While equity awards to board members often represent a small portion of a company’s burn rate, it is important to be aware and anticipate the effect depressed share values can have on director compensation. For companies that utilize a fixed-share approach (i.e., a specific number of shares granted each year), the year-over-year dollar value is likely to drop significantly. This presents a potential challenge in recruiting and retaining directors, as newly appointed directors will not receive the benefit of previous grants at a higher price, while tenured directors will receive less value than they have grown accustomed to.

"Directors holding underwater options while also receiving comparatively low cash retainers may decide that the compensation does not justify the time commitment or risk of sitting on a public board."

For companies using a fixed-value approach (i.e., a specific value granted each year) the number of shares needed to maintain a consistent year-over-year dollar value could increase significantly, creating potential optic and share-pool issues. Companies facing this dilemma may opt to rely more heavily on cash (in the near term), provide grants based on an expected future stock price, or grant a similar number of shares as in the prior years when the stock price was more aligned with its historic trading price. Companies relying on stock options rather than full-value shares are likely underwater on option awards granted in 2021 and 2022. Due to cash flow constraints, smaller companies generally provide cash retainers that are much more conservative than larger-cap firms and rely more heavily on stock options hoping for the upside to pan out. Directors holding underwater options while also receiving comparatively low cash retainers may decide that the compensation does not justify the time commitment or risk of sitting on a public board.

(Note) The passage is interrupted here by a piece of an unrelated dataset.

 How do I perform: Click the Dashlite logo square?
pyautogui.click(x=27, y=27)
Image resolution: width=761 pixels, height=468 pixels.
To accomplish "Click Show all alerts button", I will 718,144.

As a result of volatile share values and with economic headwinds expected to continue into 2023, it may be time to revisit the way in which director equity grants are determined. There are several factors that companies should consider when addressing this issue, including these:

  • Balancing the company’s responsibility and need to attract, retain, and align directors with shareholder interests at a time when significant enterprise value has been lost;
  • Understanding the potential future value of awards granted at the low stock price to protect against unusual or inappropriate windfalls when the stock price recovers to its prior levels; and
  • Recognizing limitations in long-term incentive program design that could create problems in the future (e.g., exceeding maximum award limits, outpacing burn rate standards, depleting share reserves too quickly).